El espía involuntario

El canario Miguel Rodríguez sorteó obstáculos y llevó desde Fuerteventura a Gran Canaria un carrete de fotos con valiosos secretos. Los ingleses querían saber qué tramaban los nazis en la zona de Cofete

El espía involuntario

El padre del majorero Andrés Rodríguez Berriel fue sin querer un espía involuntario. A finales de la Segunda Guerra Mundial, Fuerteventura, como el resto de las Islas, se convirtió en un silencioso tablero de ajedrez en el que jugaban sus piezas tanto aliados como nazis. En 1944 cuando la Guerra basculaba en favor de uno de los combatientes, las autoridades españolas trataron de mover sus apoyos al ritmo de su conveniencia, sin despertar tampoco demasiados recelos en el bando alemán, al que primero se apoyó y después poco a poco trató de despegarse para no salir malparado en el anunciado final de la contienda. En medio de este cruce soterrado de intereses, en un auténtico campo de batalla sin armas, aparece la figura del capitán de marina mercante, Miguel Rodríguez Ruiz, un reconocido masón que colaboró sin dudarlo con el bando aliado.

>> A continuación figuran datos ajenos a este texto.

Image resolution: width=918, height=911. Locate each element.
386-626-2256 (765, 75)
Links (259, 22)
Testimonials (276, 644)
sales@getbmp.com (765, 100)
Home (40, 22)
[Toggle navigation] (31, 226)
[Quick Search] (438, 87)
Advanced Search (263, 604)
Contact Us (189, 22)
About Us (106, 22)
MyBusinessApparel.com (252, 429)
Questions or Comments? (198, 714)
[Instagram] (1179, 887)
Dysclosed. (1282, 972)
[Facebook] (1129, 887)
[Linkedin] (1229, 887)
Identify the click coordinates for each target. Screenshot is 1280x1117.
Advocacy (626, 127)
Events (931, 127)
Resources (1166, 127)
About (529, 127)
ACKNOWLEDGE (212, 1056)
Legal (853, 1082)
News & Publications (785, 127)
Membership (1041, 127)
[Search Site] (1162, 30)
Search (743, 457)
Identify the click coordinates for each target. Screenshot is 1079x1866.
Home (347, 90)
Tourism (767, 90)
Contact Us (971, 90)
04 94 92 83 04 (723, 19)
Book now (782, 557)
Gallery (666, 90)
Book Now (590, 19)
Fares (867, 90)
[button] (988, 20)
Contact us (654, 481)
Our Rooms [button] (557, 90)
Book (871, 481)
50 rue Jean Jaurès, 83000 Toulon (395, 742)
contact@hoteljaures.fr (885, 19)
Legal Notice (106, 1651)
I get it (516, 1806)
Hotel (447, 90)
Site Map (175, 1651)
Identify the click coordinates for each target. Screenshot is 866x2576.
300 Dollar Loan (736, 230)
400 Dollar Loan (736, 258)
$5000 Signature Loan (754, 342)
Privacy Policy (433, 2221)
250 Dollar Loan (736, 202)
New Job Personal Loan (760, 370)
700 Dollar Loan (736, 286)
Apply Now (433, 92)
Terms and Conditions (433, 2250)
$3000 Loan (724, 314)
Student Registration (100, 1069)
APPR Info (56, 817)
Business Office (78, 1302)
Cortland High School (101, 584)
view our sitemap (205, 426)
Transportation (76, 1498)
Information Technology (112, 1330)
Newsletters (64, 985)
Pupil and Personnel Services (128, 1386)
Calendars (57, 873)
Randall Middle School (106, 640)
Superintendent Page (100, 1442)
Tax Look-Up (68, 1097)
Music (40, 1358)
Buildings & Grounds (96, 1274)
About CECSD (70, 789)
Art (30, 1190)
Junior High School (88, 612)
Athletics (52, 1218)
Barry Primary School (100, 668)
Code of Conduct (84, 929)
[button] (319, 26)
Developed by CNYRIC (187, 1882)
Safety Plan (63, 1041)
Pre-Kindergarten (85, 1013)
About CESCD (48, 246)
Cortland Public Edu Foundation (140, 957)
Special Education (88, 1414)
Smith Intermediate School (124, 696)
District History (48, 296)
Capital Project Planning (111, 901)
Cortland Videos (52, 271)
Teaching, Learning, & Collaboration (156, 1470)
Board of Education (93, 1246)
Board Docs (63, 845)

Andrés Rodríguez recuerda las historias que le contaba su padre como si hubieran ocurrido ayer. Mantiene intactas viejas fotografías, libros de guerra, y sobre todo las palabras, los cuentos maravillosos que Miguel Rodríguez Ruiz repetía incansable. Resultaban tan fantásticos, tan extraordinarios, que parecían de película, aunque lo mejor de estos relatos es que sucedieron de verdad.

Capitán de barco y masón

En la década de los cuarenta, las islas de Gran Canaria y Tenerife comenzaban a tener un incipiente despegue económico. Sus capitales crecían a ritmo acelerado y el comercio con Europa llenaba las arcas de los empresarios dedicados a la producción de frutas y sobre todo el de aquellas familias que controlaban el sector del transporte marítimo.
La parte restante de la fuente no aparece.